─── DATA SHOWN ───

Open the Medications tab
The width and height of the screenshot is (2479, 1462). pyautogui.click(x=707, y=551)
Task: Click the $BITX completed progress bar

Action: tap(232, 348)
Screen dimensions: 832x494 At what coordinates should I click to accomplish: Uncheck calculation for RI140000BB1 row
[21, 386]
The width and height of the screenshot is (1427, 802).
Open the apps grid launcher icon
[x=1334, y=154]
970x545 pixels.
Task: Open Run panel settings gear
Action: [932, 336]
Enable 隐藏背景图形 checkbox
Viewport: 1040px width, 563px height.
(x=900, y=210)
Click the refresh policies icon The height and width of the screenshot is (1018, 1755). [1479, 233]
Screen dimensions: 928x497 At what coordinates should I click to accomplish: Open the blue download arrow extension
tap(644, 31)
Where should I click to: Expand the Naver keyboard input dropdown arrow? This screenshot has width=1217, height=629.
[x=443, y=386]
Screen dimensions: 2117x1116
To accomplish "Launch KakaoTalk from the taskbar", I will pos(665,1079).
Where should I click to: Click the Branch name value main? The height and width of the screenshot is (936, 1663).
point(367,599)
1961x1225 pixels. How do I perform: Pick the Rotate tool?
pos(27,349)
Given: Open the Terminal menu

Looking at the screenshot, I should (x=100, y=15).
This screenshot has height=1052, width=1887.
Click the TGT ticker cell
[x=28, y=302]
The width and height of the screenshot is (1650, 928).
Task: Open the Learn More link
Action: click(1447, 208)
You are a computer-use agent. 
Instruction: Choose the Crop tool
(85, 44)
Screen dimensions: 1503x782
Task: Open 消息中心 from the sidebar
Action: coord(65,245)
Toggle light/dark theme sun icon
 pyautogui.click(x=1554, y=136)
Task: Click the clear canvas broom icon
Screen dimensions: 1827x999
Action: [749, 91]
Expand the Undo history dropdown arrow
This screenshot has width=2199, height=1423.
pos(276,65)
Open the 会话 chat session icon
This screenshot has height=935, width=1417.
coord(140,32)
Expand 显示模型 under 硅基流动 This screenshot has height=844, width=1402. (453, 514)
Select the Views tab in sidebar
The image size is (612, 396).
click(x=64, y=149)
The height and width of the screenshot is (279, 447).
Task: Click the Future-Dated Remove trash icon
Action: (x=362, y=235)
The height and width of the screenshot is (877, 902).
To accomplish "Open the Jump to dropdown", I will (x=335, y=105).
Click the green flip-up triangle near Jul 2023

───

**TO DO**
Filtering the entries above by the word "will", copy each line that matches.

**ANSWER BOX**
To accomplish "Launch KakaoTalk from the taskbar", I will pos(665,1079).
To accomplish "Open the Jump to dropdown", I will (x=335, y=105).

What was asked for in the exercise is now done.